*** Exercise material ***

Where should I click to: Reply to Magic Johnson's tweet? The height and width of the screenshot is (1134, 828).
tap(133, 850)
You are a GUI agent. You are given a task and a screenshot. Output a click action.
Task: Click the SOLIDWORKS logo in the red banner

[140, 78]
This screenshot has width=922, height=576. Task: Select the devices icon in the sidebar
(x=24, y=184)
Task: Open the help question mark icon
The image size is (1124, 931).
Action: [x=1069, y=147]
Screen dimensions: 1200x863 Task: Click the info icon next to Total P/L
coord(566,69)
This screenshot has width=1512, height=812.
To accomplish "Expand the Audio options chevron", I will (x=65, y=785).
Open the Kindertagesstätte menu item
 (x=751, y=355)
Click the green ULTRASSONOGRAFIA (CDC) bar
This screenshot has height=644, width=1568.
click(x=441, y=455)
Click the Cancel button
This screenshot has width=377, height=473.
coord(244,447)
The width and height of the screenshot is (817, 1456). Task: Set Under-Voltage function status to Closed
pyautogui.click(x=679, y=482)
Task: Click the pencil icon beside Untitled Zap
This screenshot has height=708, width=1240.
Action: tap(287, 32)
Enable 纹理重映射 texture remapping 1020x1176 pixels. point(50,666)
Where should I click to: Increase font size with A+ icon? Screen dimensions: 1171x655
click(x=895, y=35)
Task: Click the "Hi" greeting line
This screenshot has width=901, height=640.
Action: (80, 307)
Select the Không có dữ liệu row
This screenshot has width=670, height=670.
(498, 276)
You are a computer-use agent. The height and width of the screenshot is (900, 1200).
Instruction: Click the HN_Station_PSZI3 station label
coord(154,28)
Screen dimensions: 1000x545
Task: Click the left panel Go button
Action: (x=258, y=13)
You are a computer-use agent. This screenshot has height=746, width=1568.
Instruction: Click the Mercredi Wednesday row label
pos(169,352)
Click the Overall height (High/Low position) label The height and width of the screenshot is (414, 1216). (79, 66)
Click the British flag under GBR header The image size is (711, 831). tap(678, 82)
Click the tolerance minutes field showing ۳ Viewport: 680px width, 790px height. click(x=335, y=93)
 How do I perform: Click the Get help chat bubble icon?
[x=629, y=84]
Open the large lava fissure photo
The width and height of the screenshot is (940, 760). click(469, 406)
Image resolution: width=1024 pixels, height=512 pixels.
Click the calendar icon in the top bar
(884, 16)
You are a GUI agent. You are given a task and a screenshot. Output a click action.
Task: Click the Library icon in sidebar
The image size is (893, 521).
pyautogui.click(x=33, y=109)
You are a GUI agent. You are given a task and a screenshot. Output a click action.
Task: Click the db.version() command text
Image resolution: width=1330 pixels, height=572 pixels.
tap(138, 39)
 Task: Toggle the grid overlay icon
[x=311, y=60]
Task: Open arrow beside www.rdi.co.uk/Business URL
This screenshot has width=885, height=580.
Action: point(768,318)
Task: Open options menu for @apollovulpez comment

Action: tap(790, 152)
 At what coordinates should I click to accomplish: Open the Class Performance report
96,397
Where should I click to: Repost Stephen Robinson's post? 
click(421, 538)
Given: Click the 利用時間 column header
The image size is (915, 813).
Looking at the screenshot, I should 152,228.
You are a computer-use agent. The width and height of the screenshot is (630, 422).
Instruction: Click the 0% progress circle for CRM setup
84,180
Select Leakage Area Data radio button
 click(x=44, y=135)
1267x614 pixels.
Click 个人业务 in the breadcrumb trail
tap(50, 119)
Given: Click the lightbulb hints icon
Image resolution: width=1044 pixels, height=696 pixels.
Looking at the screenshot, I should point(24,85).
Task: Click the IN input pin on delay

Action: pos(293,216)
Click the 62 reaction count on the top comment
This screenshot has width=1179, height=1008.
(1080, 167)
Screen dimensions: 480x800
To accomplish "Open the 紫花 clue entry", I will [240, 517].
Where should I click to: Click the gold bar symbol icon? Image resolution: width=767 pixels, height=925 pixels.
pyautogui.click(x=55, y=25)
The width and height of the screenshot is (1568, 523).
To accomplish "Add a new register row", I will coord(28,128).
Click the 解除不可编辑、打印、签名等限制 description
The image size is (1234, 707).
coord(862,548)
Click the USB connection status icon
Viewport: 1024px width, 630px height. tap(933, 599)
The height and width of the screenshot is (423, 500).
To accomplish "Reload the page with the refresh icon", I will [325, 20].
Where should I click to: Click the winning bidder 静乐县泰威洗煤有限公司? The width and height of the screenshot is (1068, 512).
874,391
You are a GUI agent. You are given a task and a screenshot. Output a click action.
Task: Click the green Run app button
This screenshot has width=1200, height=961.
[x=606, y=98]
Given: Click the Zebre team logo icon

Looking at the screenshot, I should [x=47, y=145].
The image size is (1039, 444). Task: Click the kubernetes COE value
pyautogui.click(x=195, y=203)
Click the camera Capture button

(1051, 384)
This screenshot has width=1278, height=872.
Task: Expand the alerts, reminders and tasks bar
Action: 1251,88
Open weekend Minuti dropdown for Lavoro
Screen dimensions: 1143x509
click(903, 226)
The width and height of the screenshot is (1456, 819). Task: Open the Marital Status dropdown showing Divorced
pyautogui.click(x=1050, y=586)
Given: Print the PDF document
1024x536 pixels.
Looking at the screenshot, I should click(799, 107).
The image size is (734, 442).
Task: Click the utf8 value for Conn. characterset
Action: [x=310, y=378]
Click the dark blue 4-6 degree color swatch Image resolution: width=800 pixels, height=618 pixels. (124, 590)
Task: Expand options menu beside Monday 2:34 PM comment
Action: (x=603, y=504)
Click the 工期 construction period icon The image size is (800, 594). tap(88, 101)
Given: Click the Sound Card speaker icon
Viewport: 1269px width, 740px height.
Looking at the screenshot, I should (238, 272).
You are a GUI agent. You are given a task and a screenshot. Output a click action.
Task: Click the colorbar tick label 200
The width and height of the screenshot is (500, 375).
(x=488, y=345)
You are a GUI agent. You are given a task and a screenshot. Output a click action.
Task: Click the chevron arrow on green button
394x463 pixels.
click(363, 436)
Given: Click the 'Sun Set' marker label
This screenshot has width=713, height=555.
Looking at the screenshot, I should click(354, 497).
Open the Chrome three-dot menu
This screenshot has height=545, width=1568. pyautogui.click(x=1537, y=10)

*** End of Exercise material ***

- Your assignment -
The answer must be the data above, repeated exactly as it stands.

- Written answer -
Where should I click to: Reply to Magic Johnson's tweet? The height and width of the screenshot is (1134, 828).
tap(133, 850)
You are a GUI agent. You are given a task and a screenshot. Output a click action.
Task: Click the SOLIDWORKS logo in the red banner

[140, 78]
This screenshot has width=922, height=576. Task: Select the devices icon in the sidebar
(x=24, y=184)
Task: Open the help question mark icon
The image size is (1124, 931).
Action: [x=1069, y=147]
Screen dimensions: 1200x863 Task: Click the info icon next to Total P/L
coord(566,69)
This screenshot has width=1512, height=812.
To accomplish "Expand the Audio options chevron", I will (x=65, y=785).
Open the Kindertagesstätte menu item
 (x=751, y=355)
Click the green ULTRASSONOGRAFIA (CDC) bar
This screenshot has height=644, width=1568.
click(x=441, y=455)
Click the Cancel button
This screenshot has width=377, height=473.
coord(244,447)
The width and height of the screenshot is (817, 1456). Task: Set Under-Voltage function status to Closed
pyautogui.click(x=679, y=482)
Task: Click the pencil icon beside Untitled Zap
This screenshot has height=708, width=1240.
Action: tap(287, 32)
Enable 纹理重映射 texture remapping 1020x1176 pixels. point(50,666)
Where should I click to: Increase font size with A+ icon? Screen dimensions: 1171x655
click(x=895, y=35)
Task: Click the "Hi" greeting line
This screenshot has width=901, height=640.
Action: (80, 307)
Select the Không có dữ liệu row
This screenshot has width=670, height=670.
(498, 276)
You are a computer-use agent. The height and width of the screenshot is (900, 1200).
Instruction: Click the HN_Station_PSZI3 station label
coord(154,28)
Screen dimensions: 1000x545
Task: Click the left panel Go button
Action: (x=258, y=13)
You are a computer-use agent. This screenshot has height=746, width=1568.
Instruction: Click the Mercredi Wednesday row label
pos(169,352)
Click the Overall height (High/Low position) label The height and width of the screenshot is (414, 1216). (79, 66)
Click the British flag under GBR header The image size is (711, 831). tap(678, 82)
Click the tolerance minutes field showing ۳ Viewport: 680px width, 790px height. click(x=335, y=93)
 How do I perform: Click the Get help chat bubble icon?
[x=629, y=84]
Open the large lava fissure photo
The width and height of the screenshot is (940, 760). click(469, 406)
Image resolution: width=1024 pixels, height=512 pixels.
Click the calendar icon in the top bar
(884, 16)
You are a GUI agent. You are given a task and a screenshot. Output a click action.
Task: Click the Library icon in sidebar
The image size is (893, 521).
pyautogui.click(x=33, y=109)
You are a GUI agent. You are given a task and a screenshot. Output a click action.
Task: Click the db.version() command text
Image resolution: width=1330 pixels, height=572 pixels.
tap(138, 39)
 Task: Toggle the grid overlay icon
[x=311, y=60]
Task: Open arrow beside www.rdi.co.uk/Business URL
This screenshot has width=885, height=580.
Action: point(768,318)
Task: Open options menu for @apollovulpez comment

Action: tap(790, 152)
 At what coordinates should I click to accomplish: Open the Class Performance report
96,397
Where should I click to: Repost Stephen Robinson's post? 
click(421, 538)
Given: Click the 利用時間 column header
The image size is (915, 813).
Looking at the screenshot, I should 152,228.
You are a computer-use agent. The width and height of the screenshot is (630, 422).
Instruction: Click the 0% progress circle for CRM setup
84,180
Select Leakage Area Data radio button
 click(x=44, y=135)
1267x614 pixels.
Click 个人业务 in the breadcrumb trail
tap(50, 119)
Given: Click the lightbulb hints icon
Image resolution: width=1044 pixels, height=696 pixels.
Looking at the screenshot, I should point(24,85).
Task: Click the IN input pin on delay

Action: pos(293,216)
Click the 62 reaction count on the top comment
This screenshot has width=1179, height=1008.
(1080, 167)
Screen dimensions: 480x800
To accomplish "Open the 紫花 clue entry", I will [240, 517].
Where should I click to: Click the gold bar symbol icon? Image resolution: width=767 pixels, height=925 pixels.
pyautogui.click(x=55, y=25)
The width and height of the screenshot is (1568, 523).
To accomplish "Add a new register row", I will coord(28,128).
Click the 解除不可编辑、打印、签名等限制 description
The image size is (1234, 707).
coord(862,548)
Click the USB connection status icon
Viewport: 1024px width, 630px height. tap(933, 599)
The height and width of the screenshot is (423, 500).
To accomplish "Reload the page with the refresh icon", I will [325, 20].
Where should I click to: Click the winning bidder 静乐县泰威洗煤有限公司? The width and height of the screenshot is (1068, 512).
874,391
You are a GUI agent. You are given a task and a screenshot. Output a click action.
Task: Click the green Run app button
This screenshot has width=1200, height=961.
[x=606, y=98]
Given: Click the Zebre team logo icon

Looking at the screenshot, I should [x=47, y=145].
The image size is (1039, 444). Task: Click the kubernetes COE value
pyautogui.click(x=195, y=203)
Click the camera Capture button

(1051, 384)
This screenshot has width=1278, height=872.
Task: Expand the alerts, reminders and tasks bar
Action: 1251,88
Open weekend Minuti dropdown for Lavoro
Screen dimensions: 1143x509
click(903, 226)
The width and height of the screenshot is (1456, 819). Task: Open the Marital Status dropdown showing Divorced
pyautogui.click(x=1050, y=586)
Given: Print the PDF document
1024x536 pixels.
Looking at the screenshot, I should click(799, 107).
The image size is (734, 442).
Task: Click the utf8 value for Conn. characterset
Action: [x=310, y=378]
Click the dark blue 4-6 degree color swatch Image resolution: width=800 pixels, height=618 pixels. (124, 590)
Task: Expand options menu beside Monday 2:34 PM comment
Action: (x=603, y=504)
Click the 工期 construction period icon The image size is (800, 594). tap(88, 101)
Given: Click the Sound Card speaker icon
Viewport: 1269px width, 740px height.
Looking at the screenshot, I should (238, 272).
You are a GUI agent. You are given a task and a screenshot. Output a click action.
Task: Click the colorbar tick label 200
The width and height of the screenshot is (500, 375).
(x=488, y=345)
You are a GUI agent. You are given a task and a screenshot. Output a click action.
Task: Click the chevron arrow on green button
394x463 pixels.
click(363, 436)
Given: Click the 'Sun Set' marker label
This screenshot has width=713, height=555.
Looking at the screenshot, I should click(354, 497).
Open the Chrome three-dot menu
This screenshot has height=545, width=1568. pyautogui.click(x=1537, y=10)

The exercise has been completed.